● **TASK DETAILS**:
Transcribe the listing below only from the line with "The image size" up to and including the line with "Screen dimensions: 210x131".

● **MATERIAL FOR THIS TASK**:
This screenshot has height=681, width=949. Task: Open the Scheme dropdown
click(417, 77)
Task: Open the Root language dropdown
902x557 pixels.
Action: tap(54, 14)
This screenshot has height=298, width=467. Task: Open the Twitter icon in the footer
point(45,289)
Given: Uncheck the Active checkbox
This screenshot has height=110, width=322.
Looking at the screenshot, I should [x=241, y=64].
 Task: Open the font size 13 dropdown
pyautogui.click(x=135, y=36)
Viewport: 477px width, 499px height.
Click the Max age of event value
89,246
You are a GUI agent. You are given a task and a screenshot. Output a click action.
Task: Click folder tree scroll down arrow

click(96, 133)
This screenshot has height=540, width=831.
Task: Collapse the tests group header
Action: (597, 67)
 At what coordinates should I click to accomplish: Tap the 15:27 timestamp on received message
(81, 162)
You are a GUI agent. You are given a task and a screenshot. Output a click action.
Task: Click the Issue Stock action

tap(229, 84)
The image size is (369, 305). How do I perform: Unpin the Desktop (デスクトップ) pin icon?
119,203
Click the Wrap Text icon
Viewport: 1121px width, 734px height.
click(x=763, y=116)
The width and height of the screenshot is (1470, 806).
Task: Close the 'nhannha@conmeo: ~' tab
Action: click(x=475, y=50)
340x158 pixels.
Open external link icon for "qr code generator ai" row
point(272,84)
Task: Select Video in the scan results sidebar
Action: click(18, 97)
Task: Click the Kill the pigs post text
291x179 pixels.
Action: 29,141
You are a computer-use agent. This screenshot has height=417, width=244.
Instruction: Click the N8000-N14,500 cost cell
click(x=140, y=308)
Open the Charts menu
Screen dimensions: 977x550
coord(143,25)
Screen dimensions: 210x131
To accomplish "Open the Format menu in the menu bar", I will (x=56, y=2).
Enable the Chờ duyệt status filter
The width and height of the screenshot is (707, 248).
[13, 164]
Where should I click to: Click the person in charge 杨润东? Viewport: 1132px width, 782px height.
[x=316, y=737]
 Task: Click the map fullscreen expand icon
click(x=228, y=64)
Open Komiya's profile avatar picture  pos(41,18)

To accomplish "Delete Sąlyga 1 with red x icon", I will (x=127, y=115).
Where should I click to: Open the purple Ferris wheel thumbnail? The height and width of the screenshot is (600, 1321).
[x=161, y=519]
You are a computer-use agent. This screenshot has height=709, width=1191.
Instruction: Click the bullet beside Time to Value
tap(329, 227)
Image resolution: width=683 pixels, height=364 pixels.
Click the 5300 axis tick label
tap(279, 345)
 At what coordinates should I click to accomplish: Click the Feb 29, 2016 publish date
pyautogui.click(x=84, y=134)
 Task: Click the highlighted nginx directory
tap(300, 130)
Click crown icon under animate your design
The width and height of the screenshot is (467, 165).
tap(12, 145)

● **RESPONSE TO THIS EXERCISE**:
The image size is (369, 305). How do I perform: Unpin the Desktop (デスクトップ) pin icon?
119,203
Click the Wrap Text icon
Viewport: 1121px width, 734px height.
click(x=763, y=116)
The width and height of the screenshot is (1470, 806).
Task: Close the 'nhannha@conmeo: ~' tab
Action: click(x=475, y=50)
340x158 pixels.
Open external link icon for "qr code generator ai" row
point(272,84)
Task: Select Video in the scan results sidebar
Action: click(18, 97)
Task: Click the Kill the pigs post text
291x179 pixels.
Action: 29,141
You are a computer-use agent. This screenshot has height=417, width=244.
Instruction: Click the N8000-N14,500 cost cell
click(x=140, y=308)
Open the Charts menu
Screen dimensions: 977x550
coord(143,25)
Screen dimensions: 210x131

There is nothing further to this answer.